_OBJECTIVE:_
Reproduce the passage below on faith surviving hardship and honesty about doubt, word for word and in full.

It seems that some people’s faith survives despite incredible challenges to it. I think the story of Philomena Lee is pretty amazing – a woman who was forced to work in the Irish laundries for years by nuns, who had her child stolen from her and then was repeatedly lied to when she tried to find him. And when she discovered where he was she was too late as he had already died. Yet she still retained a Christian faith. 

Mother Theresa’s experience also makes me think. She had some glorious experiences of intimacy with God in her younger years, culminating in her calling to found the Sisters of Charity. But after that, the spiritual intimacy ended and apart from one brief period of hearing from God decades later, never reoccurred. We can debate the reasons for this apparent sense of God being silent – but regardless of the reasons, her emotional experience was that of abandonment and total desolation. Yet she made very deliberate and conscious choices that she was going to do what she believed what God wanted her to do anyway. All her work amongst the poor was done whilst living through decades of a spiritual desert. 

Honesty in emotions

I think one thing that’s pretty important in all of this is just being honest about emotional doubt and expressing those emotions. There’s a long history of this amongst people of faith. Probably the most obvious example is King David who frequently raged at God and lamented about how abandoned he felt. “My God my God why have you forsaken me.” If you read the Psalms in one go it’s like going on an emotional rollercoaster. The prophet Elijah was also pretty doubtful about God’s faithfulness (1 Kings 19 v 9-18) and Solomon felt like everything was meaningless (check out the book of Ecclesiastes).

_DATA LINES:_
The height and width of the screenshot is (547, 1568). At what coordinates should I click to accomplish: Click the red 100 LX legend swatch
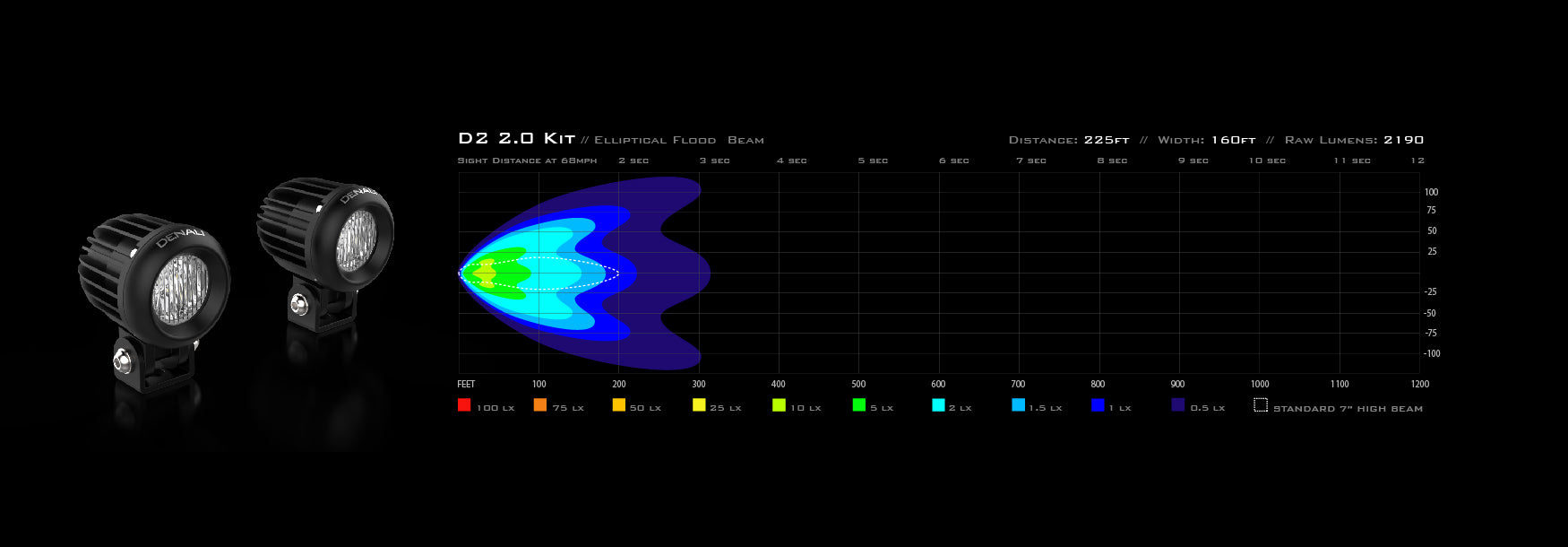point(464,405)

_TASK RESPONSE:_
It seems that some people’s faith survives despite incredible challenges to it. I think the story of Philomena Lee is pretty amazing – a woman who was forced to work in the Irish laundries for years by nuns, who had her child stolen from her and then was repeatedly lied to when she tried to find him. And when she discovered where he was she was too late as he had already died. Yet she still retained a Christian faith. 

Mother Theresa’s experience also makes me think. She had some glorious experiences of intimacy with God in her younger years, culminating in her calling to found the Sisters of Charity. But after that, the spiritual intimacy ended and apart from one brief period of hearing from God decades later, never reoccurred. We can debate the reasons for this apparent sense of God being silent – but regardless of the reasons, her emotional experience was that of abandonment and total desolation. Yet she made very deliberate and conscious choices that she was going to do what she believed what God wanted her to do anyway. All her work amongst the poor was done whilst living through decades of a spiritual desert. 

Honesty in emotions

I think one thing that’s pretty important in all of this is just being honest about emotional doubt and expressing those emotions. There’s a long history of this amongst people of faith. Probably the most obvious example is King David who frequently raged at God and lamented about how abandoned he felt. “My God my God why have you forsaken me.” If you read the Psalms in one go it’s like going on an emotional rollercoaster. The prophet Elijah was also pretty doubtful about God’s faithfulness (1 Kings 19 v 9-18) and Solomon felt like everything was meaningless (check out the book of Ecclesiastes).